Zabel a disputé toute la Vuelta, contrairement à Freire et Cipollini, entre autres. Etait-ce une bonne idée, en prévision du Mondial?

Zabel n’abandonne pratiquement jamais. Il a quand même gagné le maillot à pois. Il aurait peut-être mieux valu qu’il lève le pied mais il récupère extrêmement vite. Je m’attends à le voir en bonne condition à Zolder.PAUL VAN HYFTE (Bel., court pour CSC-Tiscali, l’équipe de Jalabert)

Quelles sont les chances de Laurent Jalabert, selon vous?

Je l’ai vu rouler au GP Van Steenbergen et à Fourmies. Il est très ambitieux mais il devra sans doute tirer son plan tout seul. Je doute que les Français jouent la seule carte Jalabert. La sélection hexagonale recèle beaucoup de coureurs offensifs. Seule l’Espagne fait vraiment figure d’équipe, mais je crois fermement aux chances de Jalabert.

Il souhaite effectuer des adieux en beauté mais il est en mesure de poursuivre sa carrière.

Il peut encore tourner trois ou quatre saisons parmi l’élite mais quand il a annoncé qu’il mettrait fin à sa carrière, il avait déjà l’intention de se mettre en valeur pendant sa dernière année. Je trouve qu’il a de la classe. Même s’il est sacré champion du monde dimanche, il ne reviendra pas sur sa décision.CLAUDE CRIQUIELION (directeur de Lotto, l’équipe de Van Petegem et McEwen)

Qu’espère le directeur de Lotto de ses poulains ?

Van Petegem a montré sa condition au Franco-Belge. Il a travaillé en fonction de ce Mondial et fait partie des favoris. Niko Eeckhout est également capable de jouer un rôle en vue. Mais sans le moindre doute, Robbie McEwen va être avantagé par ce parcours plat. Il fait partie du cercle restreint des favoris. La concurrence n’était pas redoutable au Franco-Belge mais la façon dont il s’est imposé au sprint était impressionnante.
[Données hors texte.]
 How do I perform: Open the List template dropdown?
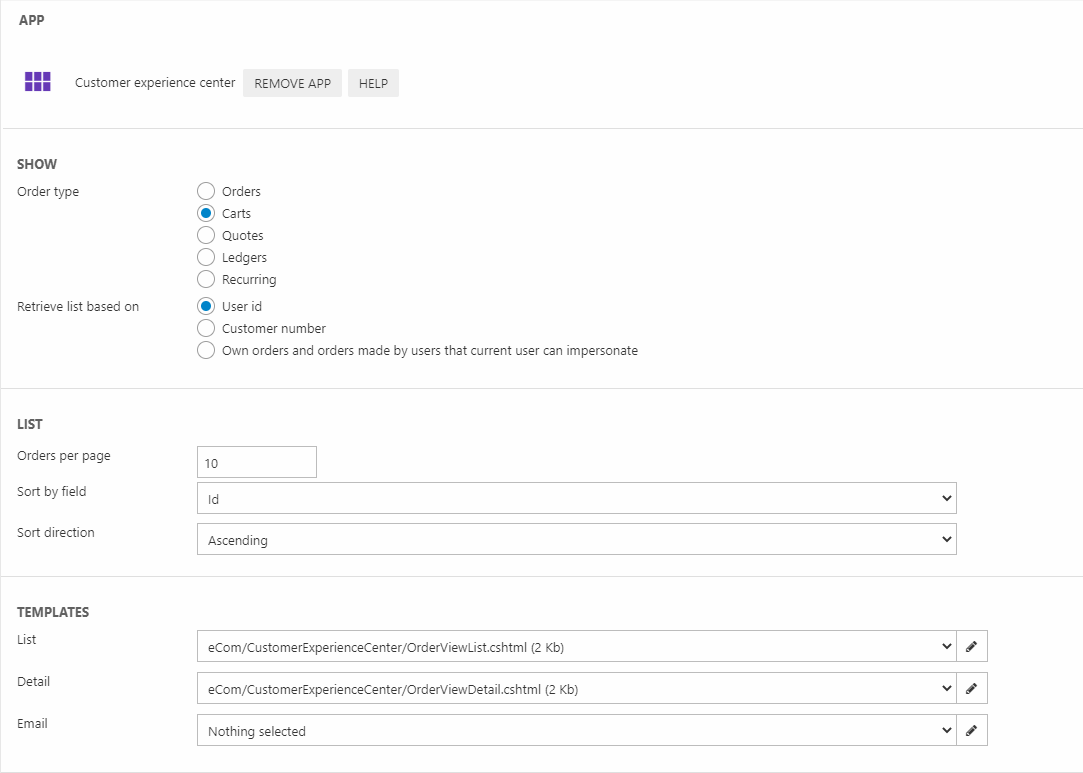(x=576, y=647)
Selon moi, si on en arrive à un sprint massif, Robbie est le seul coureur capable de battre Cipollini.

Le Mondial est la seule épreuve de l’année courue en équipe nationale. De Cauwer parviendra-t-il à unir ses troupes, afin qu’elles tirent à la même corde, et que, par exemple, Eeckhout ne donne pas un coup de main à McEwen, son coéquipier?
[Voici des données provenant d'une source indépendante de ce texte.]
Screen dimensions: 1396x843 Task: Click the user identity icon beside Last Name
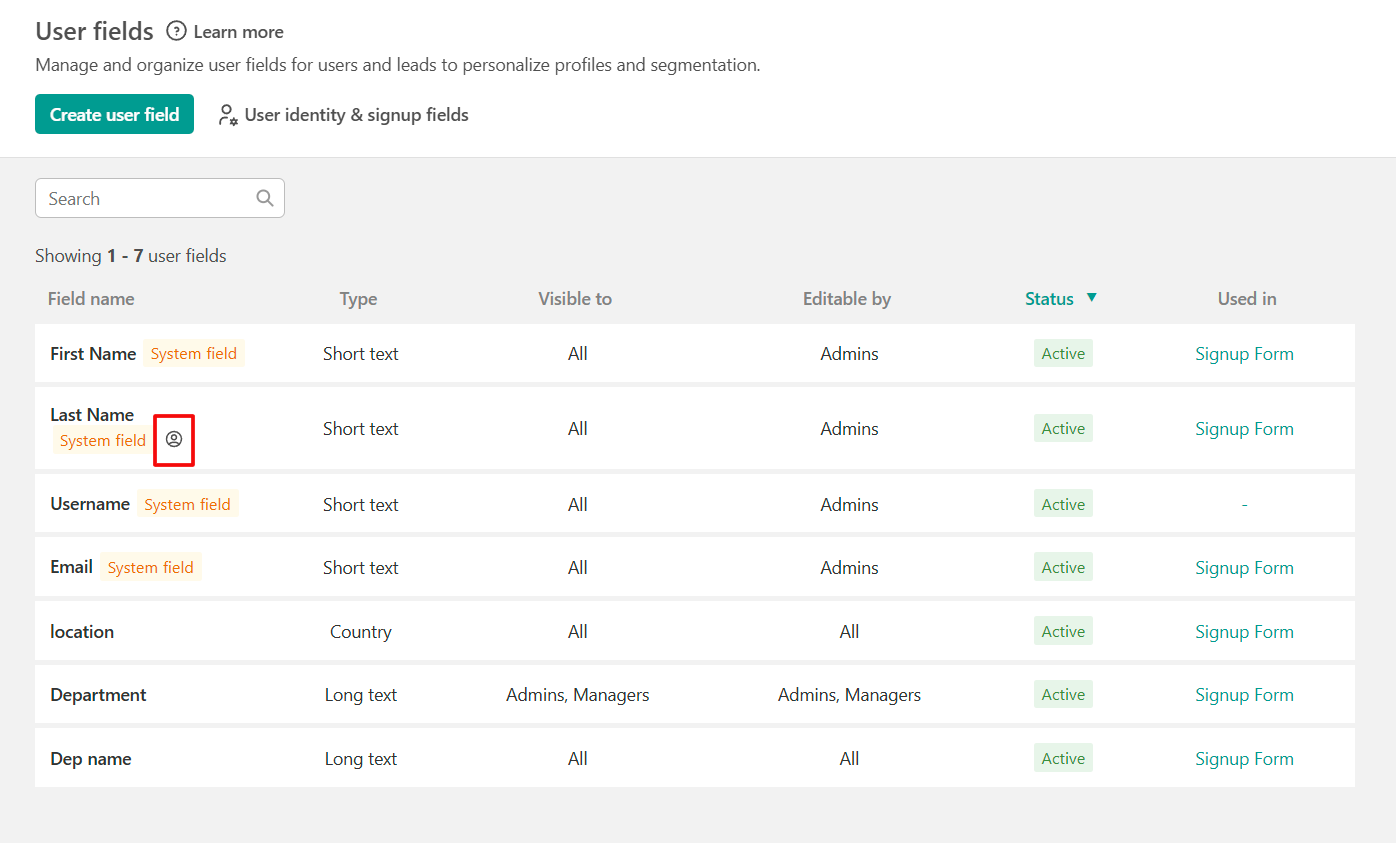174,440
Je pense que les Belges sont suffisamment honnêtes vis-à-vis de leurs coéquipiers d’un jour. En 1984, quand j’ai été champion du monde, nous avions pour la première fois une équipe. Avant, c’était chacun pour soi. Merckx et De Cauwer ont ensuite réussi à former un bloc soudé. JO PLANCKAERT (Bel., outsider)
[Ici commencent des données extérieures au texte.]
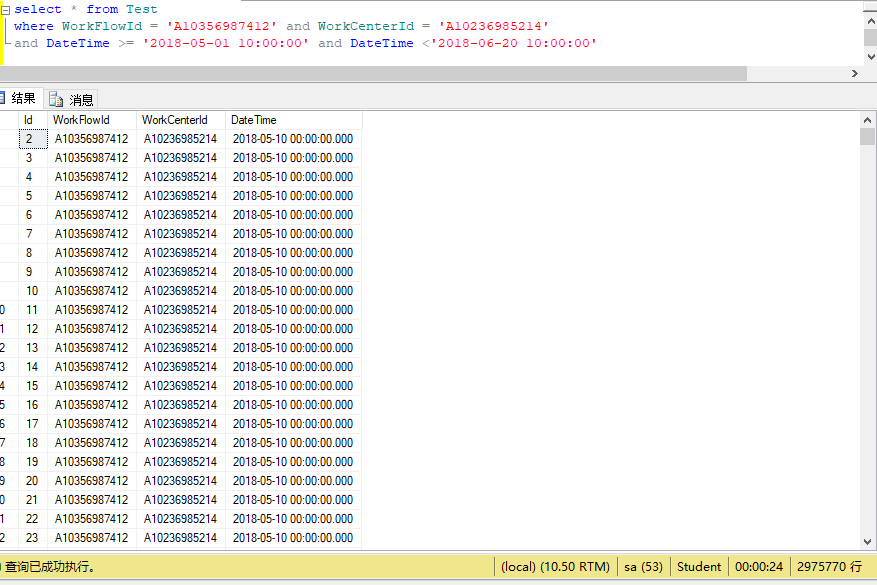877x585 pixels.
Task: Click the editor scrollbar right arrow
Action: (x=855, y=74)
Pour José De Cauwer, vous avez rapidement été une certitude. Il attend quelque chose de Jo Planckaert. Mais vous-même, qu’espérez-vous ?

Chaque coureur sélectionné espère pouvoir jouer un rôle. Le circuit n’est pas très dur, donc je suis peut-être capable de réaliser quelque chose.

De Cauwer présente les choses ainsi: -Pour une fois, Planckaert ne devra pas courir pour la septième place mais pour la première.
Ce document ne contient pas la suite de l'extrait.